EXERCISE DATA Block Start
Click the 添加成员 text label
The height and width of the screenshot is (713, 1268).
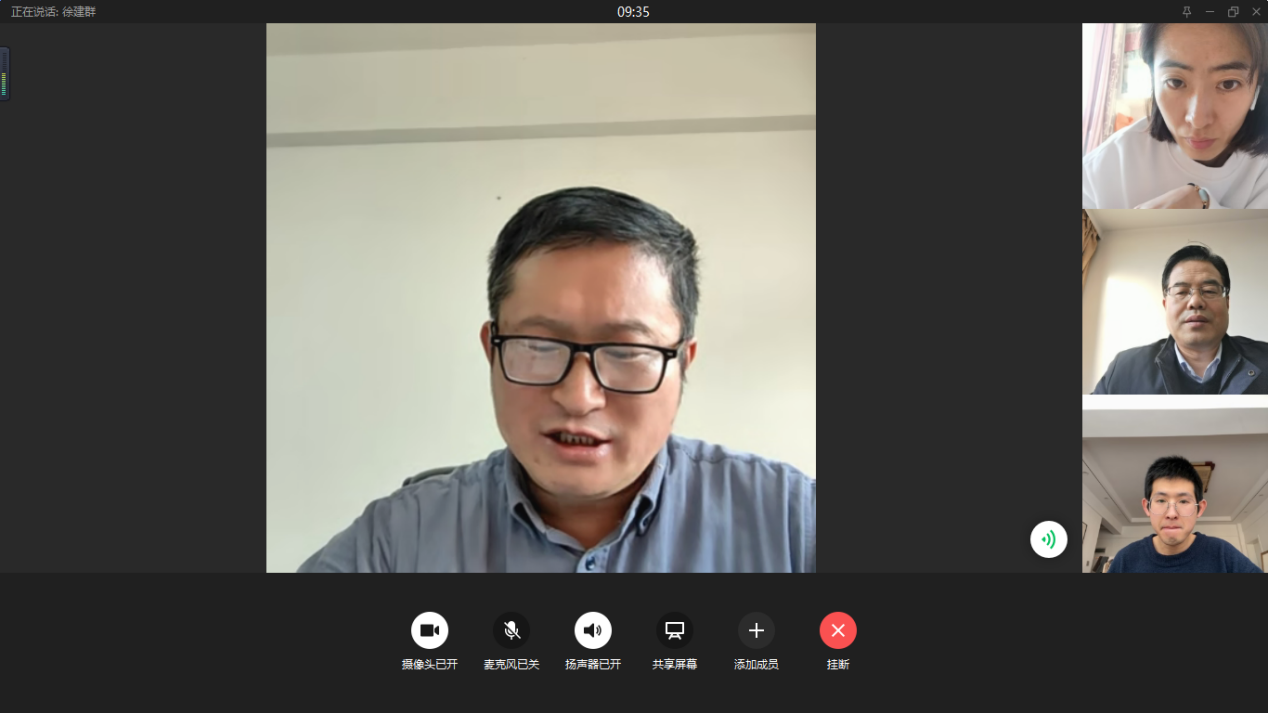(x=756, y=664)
EXERCISE DATA Block End
EXERCISE DATA Block Start
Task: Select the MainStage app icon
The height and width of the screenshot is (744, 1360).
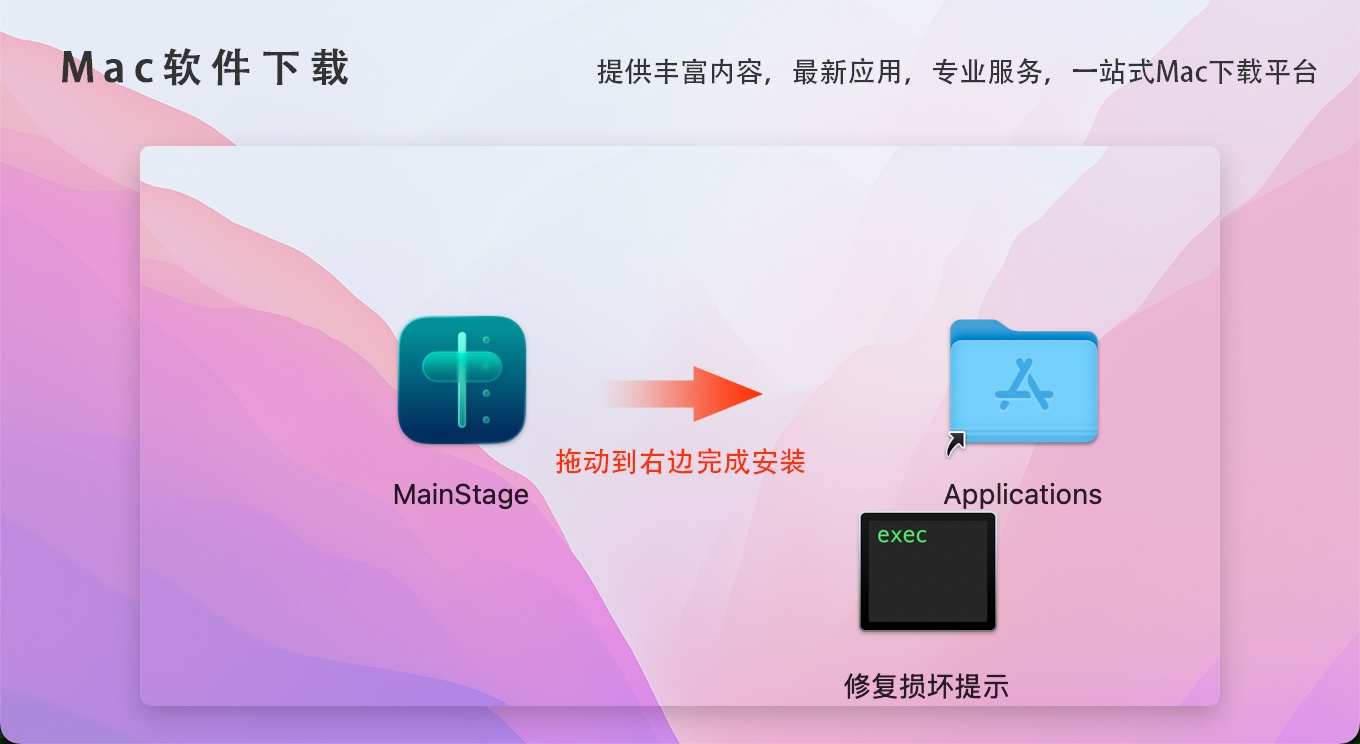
EXERCISE DATA Block End
_PROBLEM TO SOLVE_
Starting with the line that holds "Task: Select the MainStage app icon" and ending with the line that holds "The height and width of the screenshot is (744, 1360).", retype every line in the data above exactly, and nothing else.

_RESULT OF THIS TASK_
Task: Select the MainStage app icon
The height and width of the screenshot is (744, 1360).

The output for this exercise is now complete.